----- Document excerpt

Covariant also added high-profile team members, including Raghavendra Prabhu as head of engineering and research, Ally Lynch as head of marketing and Sam Cauthen as head of people.

Additional participation in the round came from Amplify Partners and Radical Ventures, while Covariant also attracted new global investors, Temasek and Canada Pension Plan Investment Board.

Omnichannel

BigCommerce/Feedonomics

BigCommerce has acquired full-service data feed management platform Feedonomics in an asset purchase transaction of up to approximately $145 million.

Feedonomics helps mid-market and enterprise merchants improve their advertising channels and marketplaces by ingesting, unifying, enhancing and syndicating product data, and then syncing the resulting order data back into existing systems to streamline operations.

The joint functionality across BigCommerce and Feedonomics would streamline merchant integrations with more than 100 global marketplaces and advertising channels, including Google, Facebook, Microsoft Ads, Amazon, Walmart, eBay, Wish, Pinterest and Snapchat, among others.

On average, channels such as search engines, ad networks, social media sites and marketplaces represent e-commerce merchants’ largest non-direct source of sales and one of the largest spending line items they have, according to BigCommerce CEO Brent Bellm. BigCommerce merchants maximize their omnichannel sales and return on ad spend (ROAS) by connecting, transforming and enhancing their product data across hundreds of global channels, he said.

The e-commerce giant said channel ad spending is expected to surpass $41 billion by the end of 2024, representing nearly 15 percent of all digital ad spend.

Together, the companies want to help merchants connect the dots between their back-end operations and their sales, marketing and advertising channels to drive higher ROAS, higher conversion and ultimately, higher gross merchandise value.

“The efficiency with which Feedonomics accurately maps our product data to the Google schema and then extends that to other channels has driven significant business benefits for us in recent years,” said Ken Natori, president at intimates brand Natori. “Combining Feedonomics’ data feed management with the omnichannel capabilities natively available in BigCommerce creates an outsized opportunity for businesses like Natori to leverage enriched product data directly within new marketplaces, social channels and ad networks, ultimately creating a more unified shopper experience.”

BigCommerce paid approximately $80 million in cash at the deal’s closing. Up to $32.5 million will be paid at each of the first and second anniversaries of closing or if it hits certain milestones earlier

E-commerce

Fabric

E-commerce platform Fabric has raised $100 million in Series B funding, just five months after its initial $43 million Series A funding round.

Stripes led the funding, with additional participation from B Capital Group, Greycroft and existing investors, including Norwest Venture Partners, Redpoint Ventures and Sierra Ventures.

----------
----- Input data

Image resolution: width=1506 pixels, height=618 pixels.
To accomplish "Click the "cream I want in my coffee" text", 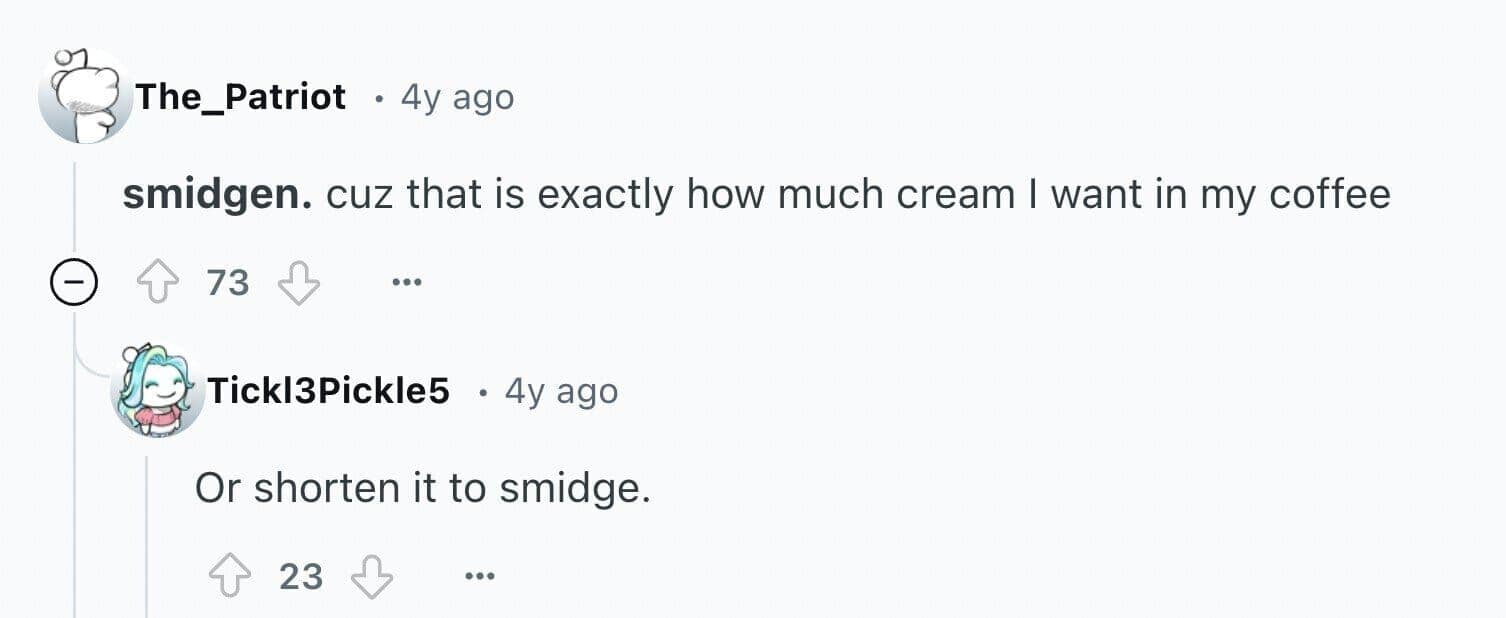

----------

» What the task asks
Write out the passage of the retail tech funding and acquisitions text above, starting with "BigCommerce has acquired" and going on through "to streamline operations.".

» Task result
BigCommerce has acquired full-service data feed management platform Feedonomics in an asset purchase transaction of up to approximately $145 million.

Feedonomics helps mid-market and enterprise merchants improve their advertising channels and marketplaces by ingesting, unifying, enhancing and syndicating product data, and then syncing the resulting order data back into existing systems to streamline operations.